● Work request
Exclude all pictures, then restate the entries below word for word.

+ + +

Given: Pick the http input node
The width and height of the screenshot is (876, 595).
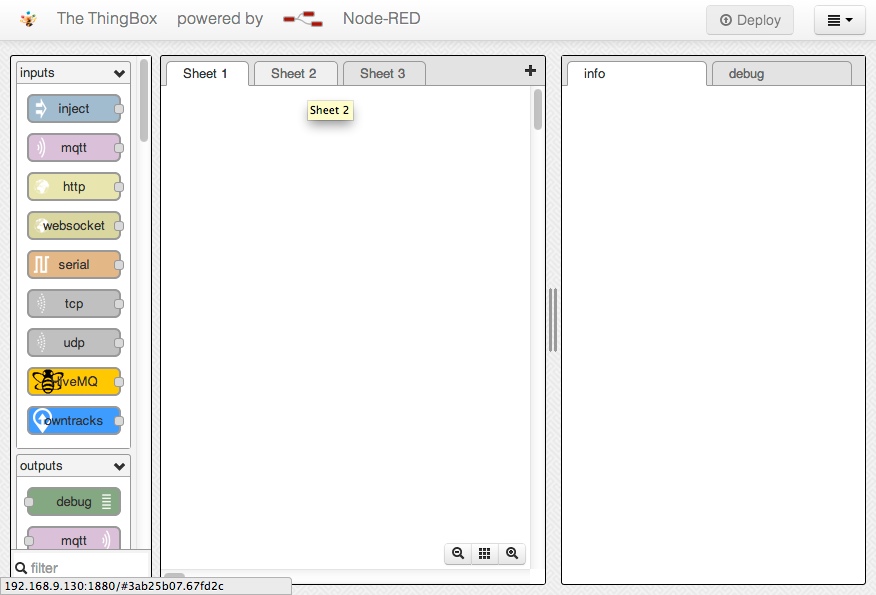Looking at the screenshot, I should click(74, 187).
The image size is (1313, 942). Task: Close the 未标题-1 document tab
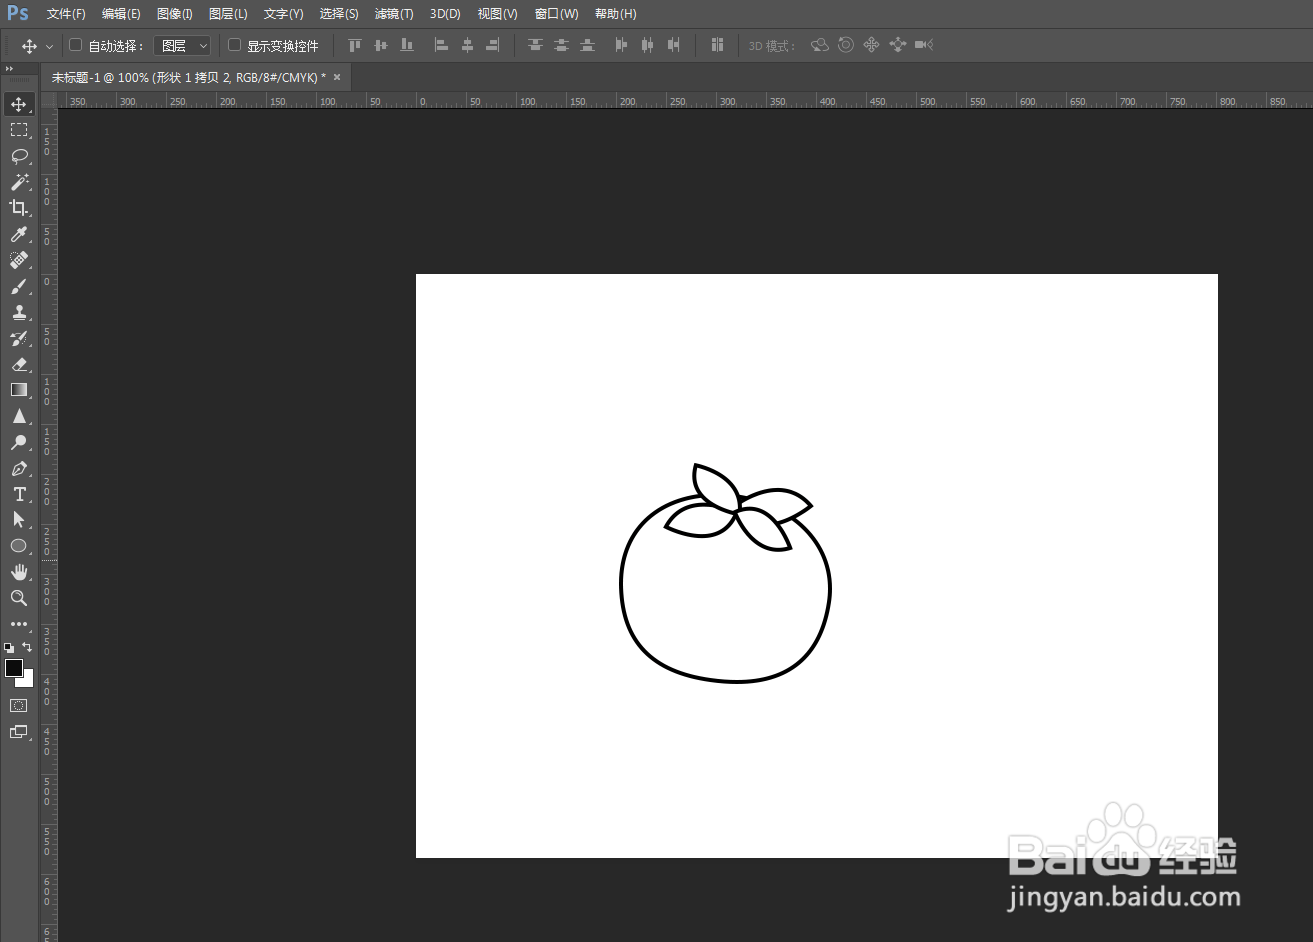tap(337, 77)
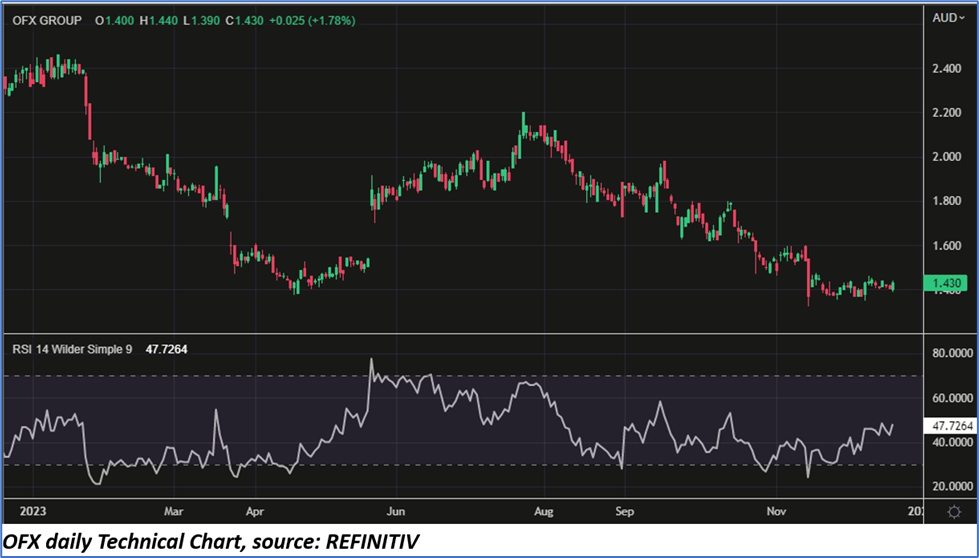Click the green 1.430 current price tag
979x558 pixels.
[947, 284]
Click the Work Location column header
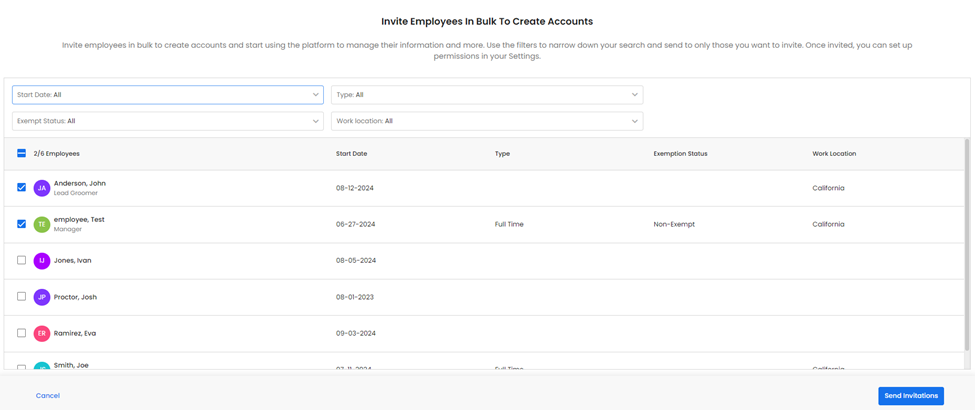The image size is (975, 410). (833, 154)
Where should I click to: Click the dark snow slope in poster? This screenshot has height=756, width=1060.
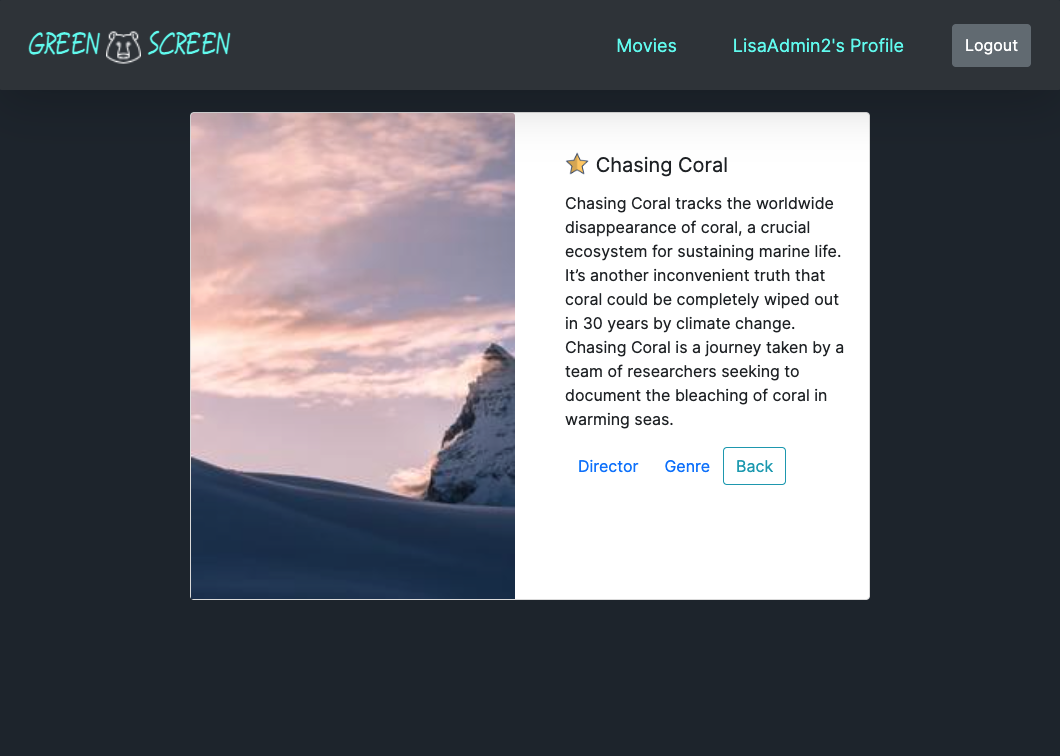(x=324, y=541)
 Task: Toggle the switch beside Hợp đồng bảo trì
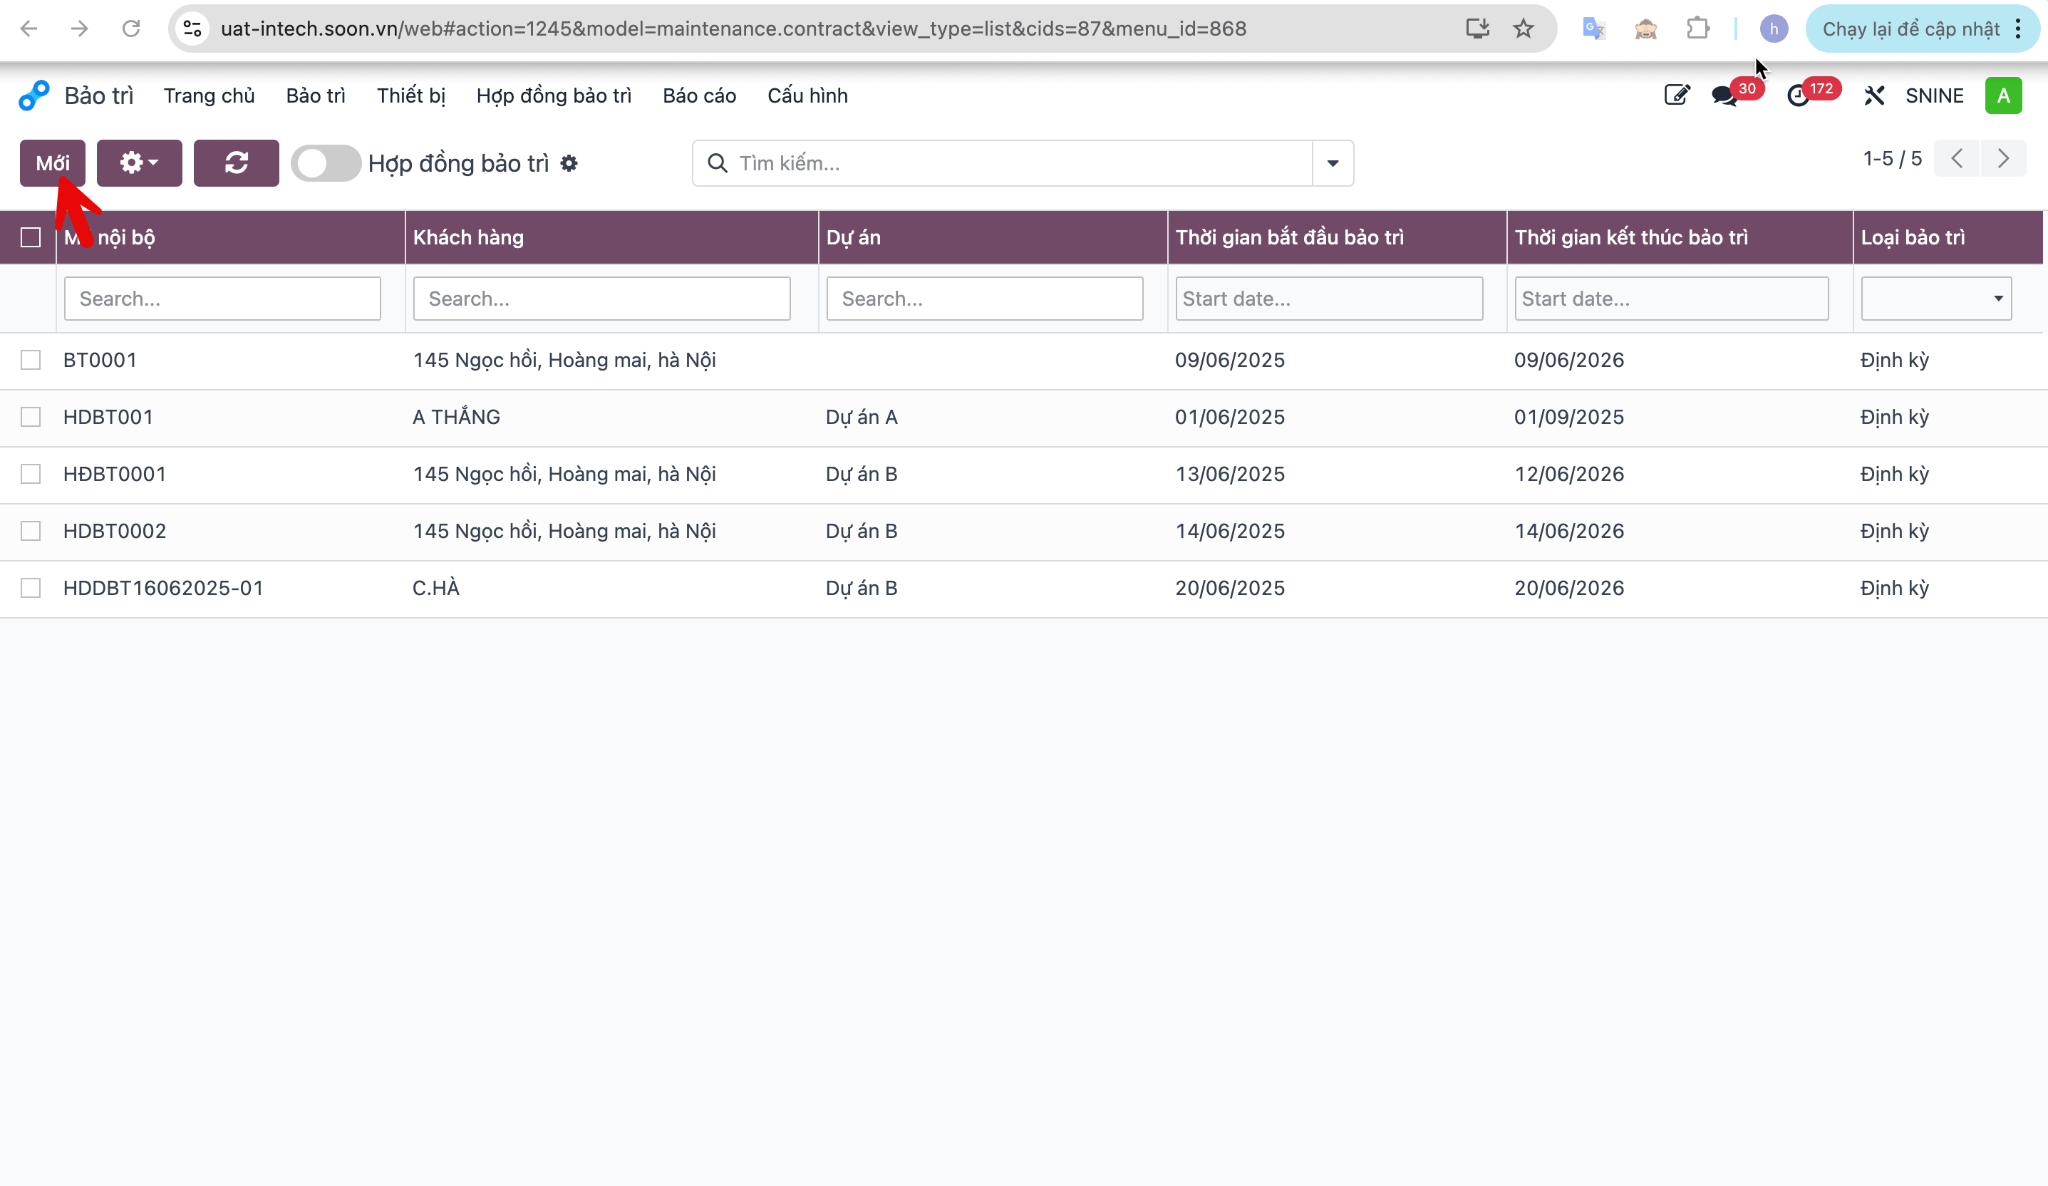click(x=326, y=163)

+ + +

● Solution to the problem
Given: Pick the http input node
The width and height of the screenshot is (876, 595).
Looking at the screenshot, I should click(74, 187).
The image size is (1313, 942). Task: Close the 未标题-1 document tab
tap(337, 77)
Click the green 1.430 current price tag
979x558 pixels.
[947, 284]
Click the Work Location column header
The image size is (975, 410). (833, 154)
Where should I click to: Click the dark snow slope in poster? This screenshot has height=756, width=1060.
(x=324, y=541)
 Task: Toggle the switch beside Hợp đồng bảo trì
click(x=326, y=163)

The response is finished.